• _PROMPT_:
The range runs from the line containing "Given: Select the Business Email radio button" to the last line of the entries. Copy that range exactly, omitting pictures.
GIVEN RECORDS START
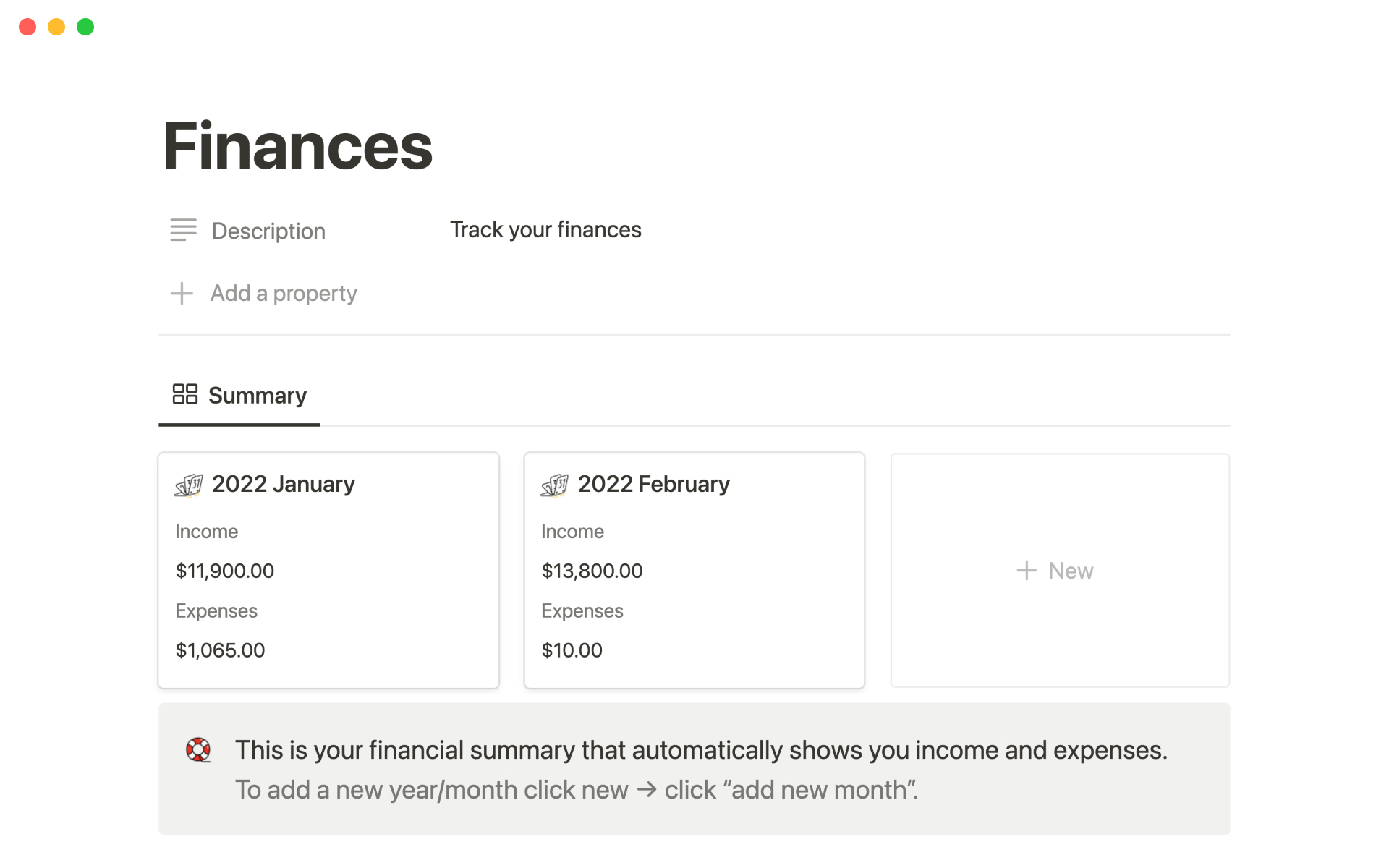Click the lifebuoy icon in the callout
This screenshot has width=1389, height=868.
tap(198, 749)
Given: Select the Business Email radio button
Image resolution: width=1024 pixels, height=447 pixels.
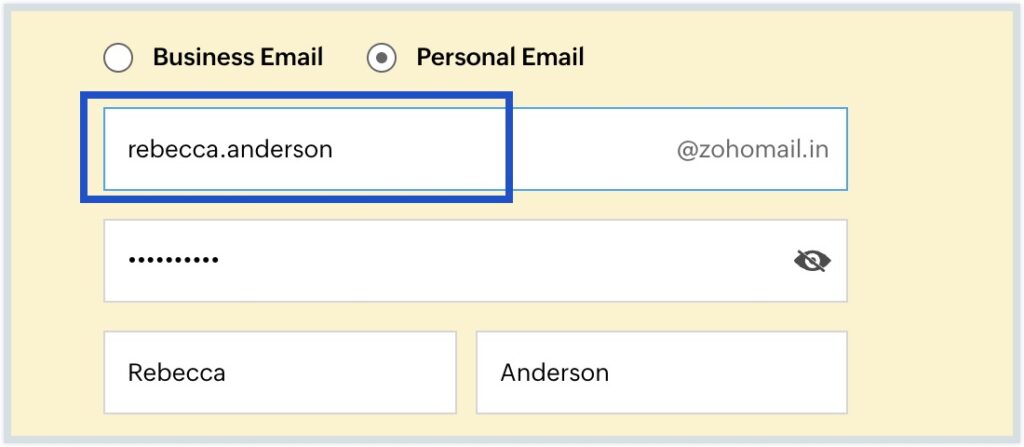Looking at the screenshot, I should [118, 58].
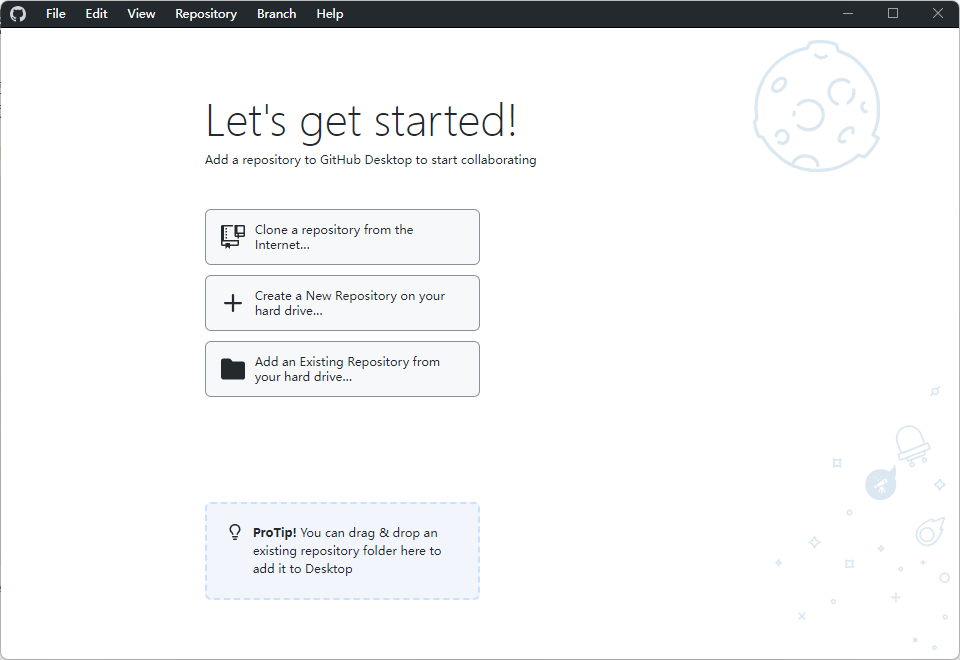
Task: Click the GitHub logo in the title bar
Action: pos(18,14)
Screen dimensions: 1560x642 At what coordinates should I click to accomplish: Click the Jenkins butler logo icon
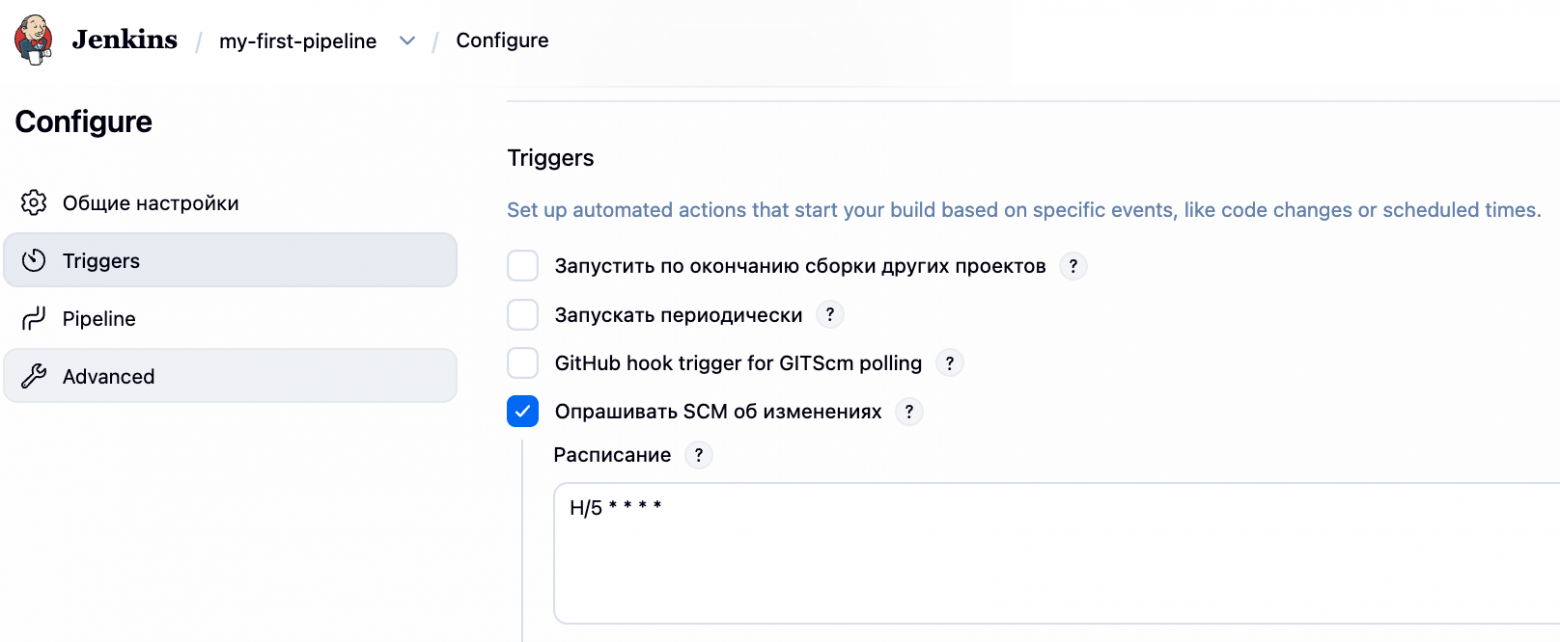click(x=34, y=40)
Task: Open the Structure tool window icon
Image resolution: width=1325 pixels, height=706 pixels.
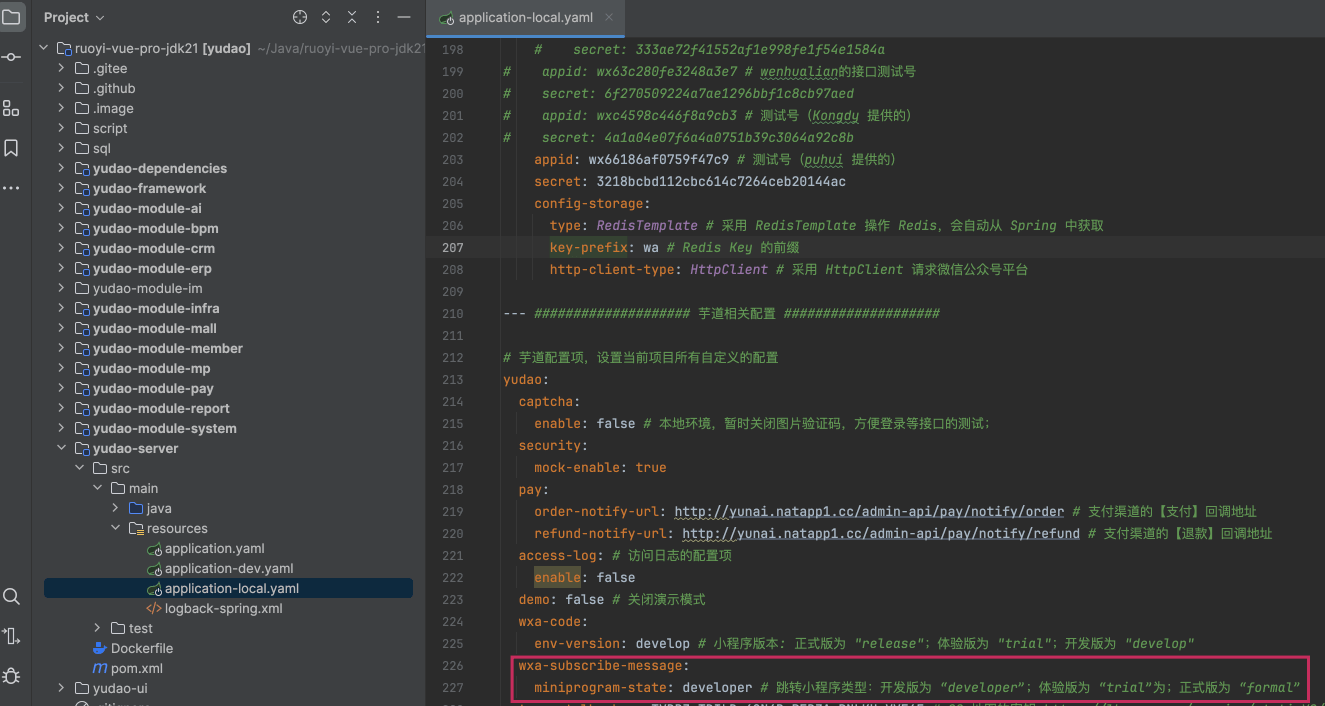Action: [x=11, y=108]
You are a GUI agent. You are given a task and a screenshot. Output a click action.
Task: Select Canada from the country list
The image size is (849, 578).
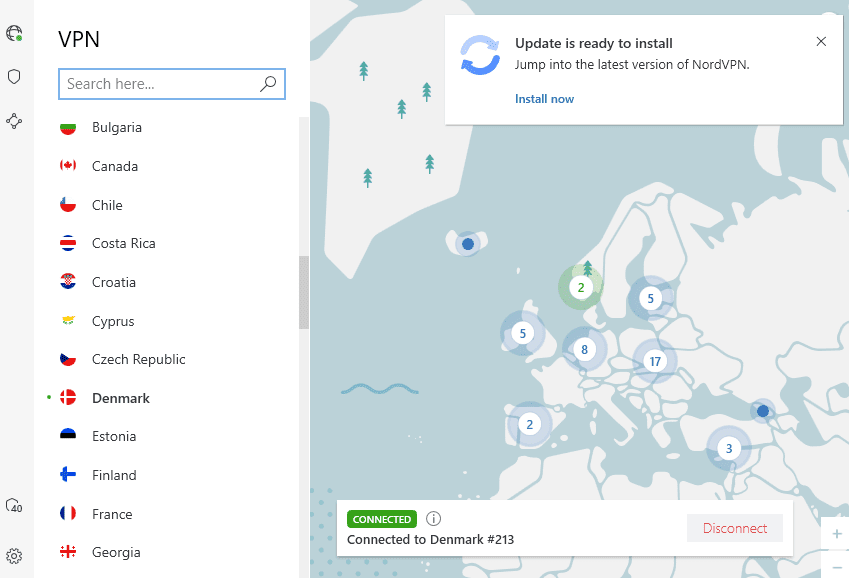point(113,166)
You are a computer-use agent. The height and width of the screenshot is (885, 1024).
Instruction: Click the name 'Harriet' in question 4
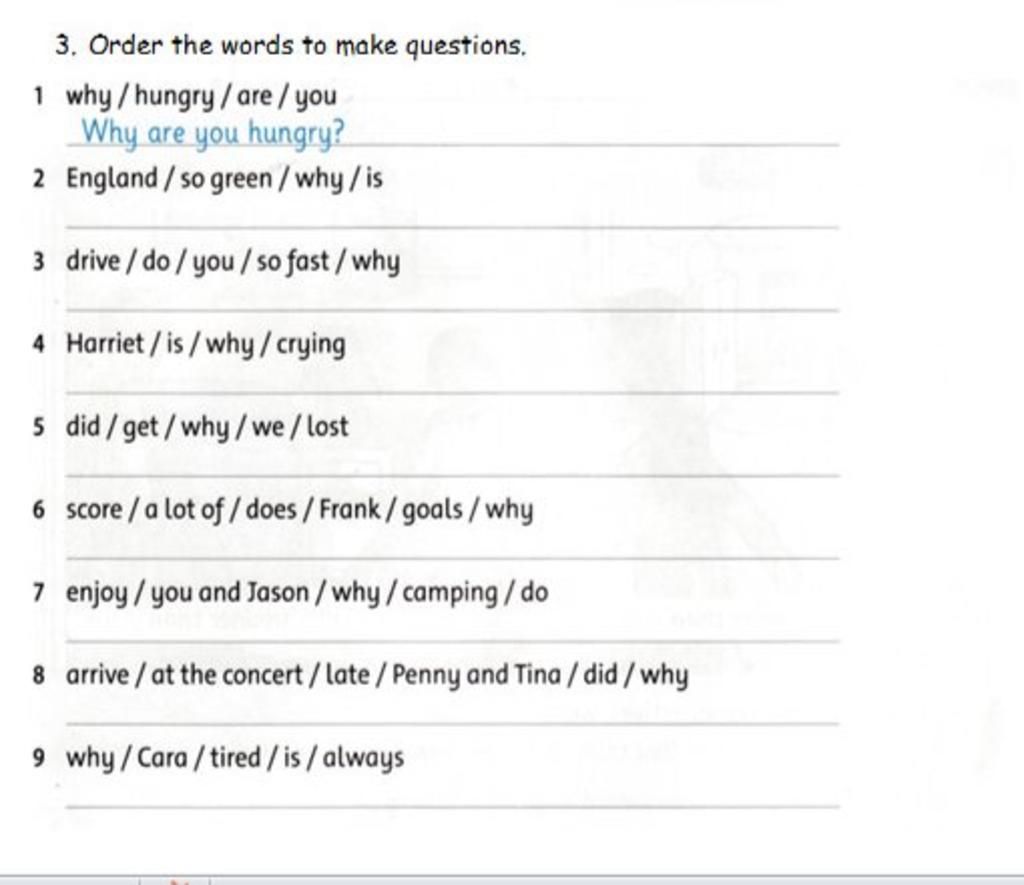(x=104, y=343)
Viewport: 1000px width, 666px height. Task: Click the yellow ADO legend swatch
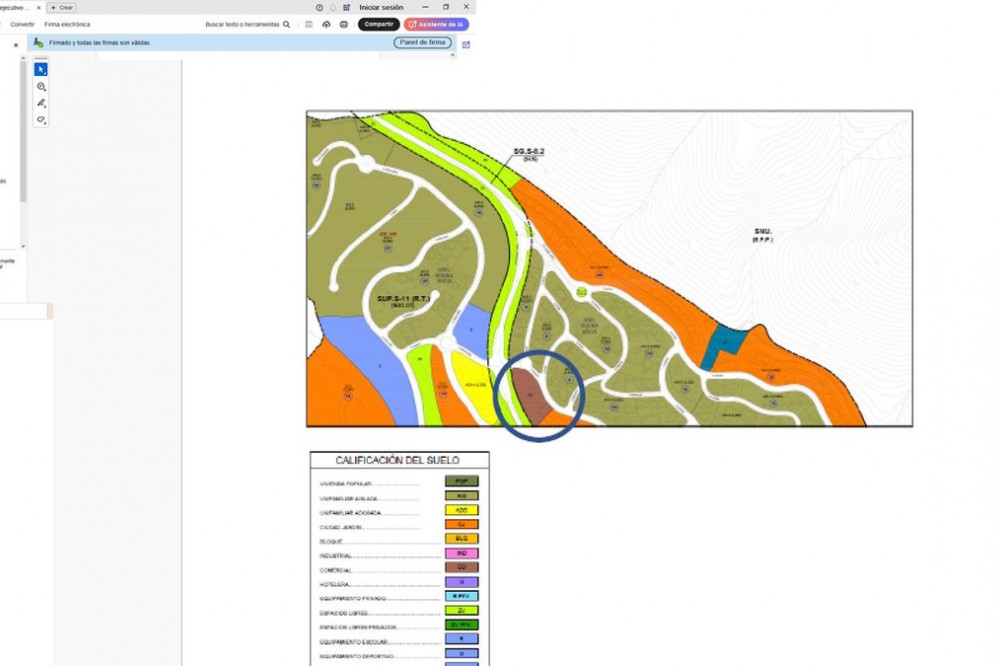point(462,510)
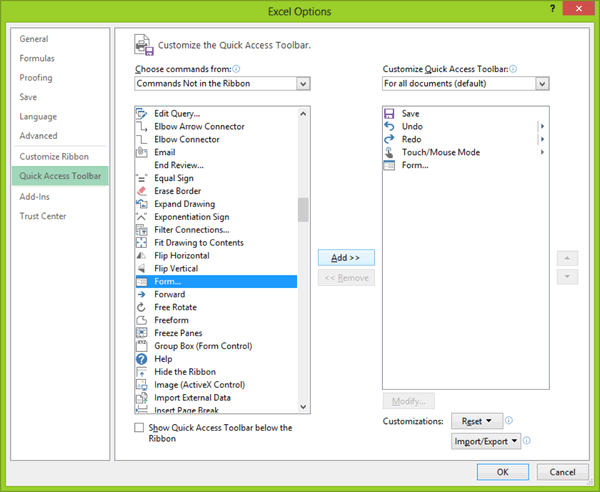Click the Free Rotate icon
This screenshot has height=492, width=600.
point(142,307)
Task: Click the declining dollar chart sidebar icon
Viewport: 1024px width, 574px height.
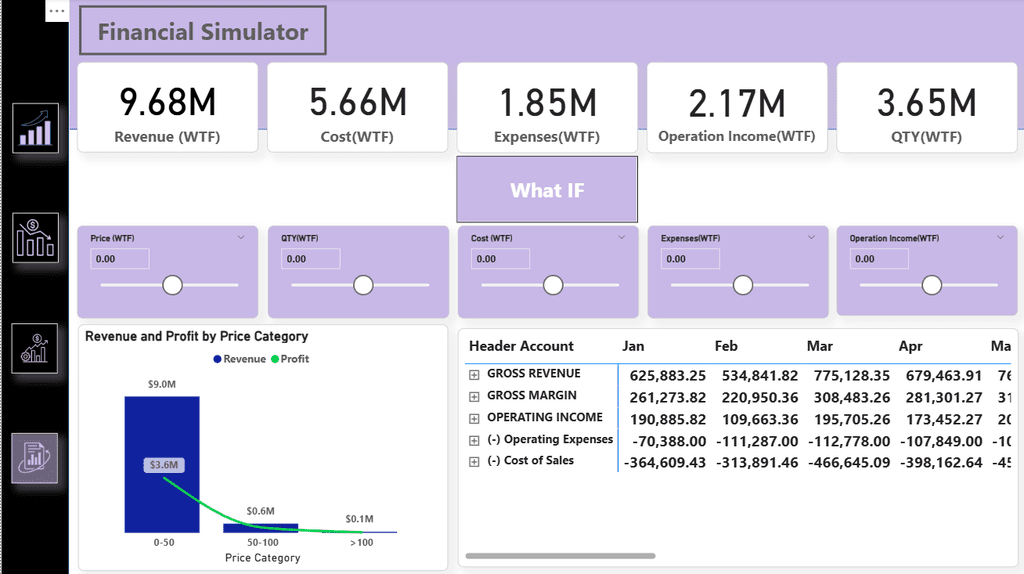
GIVEN RECORDS END
• _SOLUTION FOR THIS PROBLEM_:
Given: Select the Business Email radio button
Image resolution: width=1024 pixels, height=447 pixels.
Looking at the screenshot, I should [118, 58].
Task: Click the GitHub logo in the title bar
Action: pos(18,14)
Screen dimensions: 1560x642 At what coordinates should I click to accomplish: Click the Jenkins butler logo icon
click(x=34, y=40)
Task: Open the Structure tool window icon
Image resolution: width=1325 pixels, height=706 pixels.
Action: [x=11, y=108]
You are a GUI agent. You are given a task and a screenshot. Output a click action.
Task: Select Canada from the country list
The image size is (849, 578).
point(113,166)
You are a computer-use agent. The height and width of the screenshot is (885, 1024).
Instruction: Click the name 'Harriet' in question 4
(x=104, y=343)
Viewport: 1000px width, 666px height. Task: Click the yellow ADO legend swatch
point(462,510)
Click the Free Rotate icon
This screenshot has height=492, width=600.
point(142,307)
Task: Click the declining dollar chart sidebar icon
Viewport: 1024px width, 574px height.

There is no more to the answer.